We’re going back this coming Saturday. Why? I have my reasons.
Reasons to go back to Cache Valley on Saturday: rejuvenating “country” air, Brie (the baby goat born 14 days ago), Gouda, “country” mornings, Stoker’s sisters, sitting in Paul and Ann’s backyard on Sunday afternoons (Stoker’s brother and sister-in-law and we only did that once, but I’m planning on going back for a repeat visit). And last but not least: spring in Cache Valley. It's the best — everything is green and if I really knew, I could say it looks like Ireland or New Zealand at this time of year. Since I don’t know, I can’t stand by that comparison. But it looks like pictures of Ireland or New Zealand that I've seen, and yes, I’m in love with Cache Valley**.

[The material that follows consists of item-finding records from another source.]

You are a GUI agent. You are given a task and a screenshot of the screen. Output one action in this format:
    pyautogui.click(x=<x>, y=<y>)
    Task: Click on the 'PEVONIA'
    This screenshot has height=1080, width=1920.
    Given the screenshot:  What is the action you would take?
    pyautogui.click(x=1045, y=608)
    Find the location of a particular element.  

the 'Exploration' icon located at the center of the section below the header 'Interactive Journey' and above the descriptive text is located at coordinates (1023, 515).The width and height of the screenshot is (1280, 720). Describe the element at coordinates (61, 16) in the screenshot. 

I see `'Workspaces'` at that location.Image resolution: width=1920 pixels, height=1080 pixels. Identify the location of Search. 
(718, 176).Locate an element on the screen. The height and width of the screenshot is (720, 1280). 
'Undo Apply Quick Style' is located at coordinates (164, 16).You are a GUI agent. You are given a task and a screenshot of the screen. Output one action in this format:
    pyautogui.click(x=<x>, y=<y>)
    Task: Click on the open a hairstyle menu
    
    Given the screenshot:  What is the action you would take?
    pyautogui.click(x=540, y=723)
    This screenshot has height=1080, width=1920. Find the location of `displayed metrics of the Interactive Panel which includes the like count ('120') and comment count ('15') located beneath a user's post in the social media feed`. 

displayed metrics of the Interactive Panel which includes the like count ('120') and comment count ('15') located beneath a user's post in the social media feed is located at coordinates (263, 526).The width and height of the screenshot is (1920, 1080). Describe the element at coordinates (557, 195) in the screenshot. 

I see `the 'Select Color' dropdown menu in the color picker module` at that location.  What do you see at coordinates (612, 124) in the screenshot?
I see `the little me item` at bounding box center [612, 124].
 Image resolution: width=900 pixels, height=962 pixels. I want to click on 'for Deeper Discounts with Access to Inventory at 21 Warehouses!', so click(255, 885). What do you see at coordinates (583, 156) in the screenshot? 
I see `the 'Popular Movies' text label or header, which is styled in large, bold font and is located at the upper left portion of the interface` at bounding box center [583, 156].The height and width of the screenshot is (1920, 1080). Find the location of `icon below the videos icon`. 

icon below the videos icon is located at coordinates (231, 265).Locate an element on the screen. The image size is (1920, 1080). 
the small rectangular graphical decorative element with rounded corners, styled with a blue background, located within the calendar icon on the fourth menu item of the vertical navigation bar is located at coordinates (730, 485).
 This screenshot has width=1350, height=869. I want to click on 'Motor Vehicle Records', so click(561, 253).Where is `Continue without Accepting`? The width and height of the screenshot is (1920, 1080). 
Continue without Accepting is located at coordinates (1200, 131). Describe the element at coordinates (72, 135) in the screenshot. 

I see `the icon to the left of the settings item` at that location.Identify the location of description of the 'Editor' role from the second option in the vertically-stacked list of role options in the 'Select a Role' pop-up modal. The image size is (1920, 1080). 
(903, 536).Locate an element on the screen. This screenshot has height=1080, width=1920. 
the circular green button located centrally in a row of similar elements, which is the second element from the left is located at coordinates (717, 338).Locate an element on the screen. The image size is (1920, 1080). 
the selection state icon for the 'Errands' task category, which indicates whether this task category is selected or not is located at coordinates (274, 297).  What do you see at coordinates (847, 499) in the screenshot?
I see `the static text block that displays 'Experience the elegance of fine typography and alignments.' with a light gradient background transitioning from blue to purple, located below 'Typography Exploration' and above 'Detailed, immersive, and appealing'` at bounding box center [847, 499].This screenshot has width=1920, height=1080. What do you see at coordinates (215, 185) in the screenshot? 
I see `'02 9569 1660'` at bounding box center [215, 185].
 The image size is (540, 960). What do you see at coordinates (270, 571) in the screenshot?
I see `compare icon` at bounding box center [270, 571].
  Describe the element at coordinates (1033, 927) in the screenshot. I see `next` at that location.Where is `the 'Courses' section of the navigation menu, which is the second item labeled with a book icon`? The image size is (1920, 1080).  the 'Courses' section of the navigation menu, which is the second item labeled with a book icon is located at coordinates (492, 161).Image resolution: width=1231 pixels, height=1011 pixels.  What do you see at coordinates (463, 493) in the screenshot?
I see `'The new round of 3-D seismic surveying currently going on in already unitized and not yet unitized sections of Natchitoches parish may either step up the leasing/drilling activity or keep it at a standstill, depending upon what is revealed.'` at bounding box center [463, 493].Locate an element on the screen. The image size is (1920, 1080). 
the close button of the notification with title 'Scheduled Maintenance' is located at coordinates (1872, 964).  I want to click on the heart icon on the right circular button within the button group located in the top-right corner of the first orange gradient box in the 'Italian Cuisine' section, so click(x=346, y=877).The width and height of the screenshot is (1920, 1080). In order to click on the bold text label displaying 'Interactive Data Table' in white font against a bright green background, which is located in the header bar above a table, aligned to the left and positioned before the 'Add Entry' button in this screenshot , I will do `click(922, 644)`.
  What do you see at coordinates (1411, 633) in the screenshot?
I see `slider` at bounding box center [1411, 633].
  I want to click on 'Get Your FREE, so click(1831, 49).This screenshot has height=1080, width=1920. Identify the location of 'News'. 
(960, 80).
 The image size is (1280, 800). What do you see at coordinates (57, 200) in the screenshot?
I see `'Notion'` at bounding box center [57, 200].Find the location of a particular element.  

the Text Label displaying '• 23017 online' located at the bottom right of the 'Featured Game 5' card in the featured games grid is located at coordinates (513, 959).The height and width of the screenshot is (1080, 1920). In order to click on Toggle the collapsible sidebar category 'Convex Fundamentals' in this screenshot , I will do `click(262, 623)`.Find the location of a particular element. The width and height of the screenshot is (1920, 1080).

On Saturday evening we went to the Black and White Days parade, like I mentioned I would. The parade passes right in front of the White house (no really, Stoker’s last name is White). And we sat there in lawn chairs with the evening sun on us, a row of senior citizens on my left and Stoker on my right. Every float tossed candy and you’ll be happy to hear that there WAS salt-water taffy, Sixlets and Tootsie Rolls amongst the cornucopia of candy (I’ve been waiting my entire life to use cornucopia in a sentence). Word to the wise, if you want the old-fashioned parade feeling, with candy and everything, you’ve got to go to small-town parades. City parades don’t throw candy anymore for safety reasons, eliminating any REASON to go to a parade.
Later that evening Anarie and her friend, Aram (both are studying performance piano at the university), played a few songs together on the pianos. And then, instead of feeling like I was in the country, I felt like I was in Carnegie Hall. Exaggeration? No. I’m not an aficionado by any means, but it was awesome. Aram played something called the Sabre Dance. Five stars.
That about sums it up. Yesterday Stoker and I got our marriage license and then I went to the dentist because I’m getting a crown in a few weeks. That sucked, my mouth is swollen. I think I’m allergic to the gloves the dentist wears. Stupid gloves, I look like Krusty the Clown (or is it Klown?). Great. That will be great for the wedding pictures.
*Sorry to disappoint, no Feta.
**N.B. Cache Valley has its share of crap. Like crap as in horrible downtown Logan traffic, which you don’t expect because it’s considered a small town. But the growth of the valley is random and unchecked and the city-planners aren’t city planners at all. Apparently. Because the sprawl is insane. The only main thoroughfare is through the center of Logan on Main Street. The only time it’s not congested is in the middle of the night. Otherwise getting from, say 1400 North to 700 South is an infuriating journey. That’s my biggest complaint about C.V.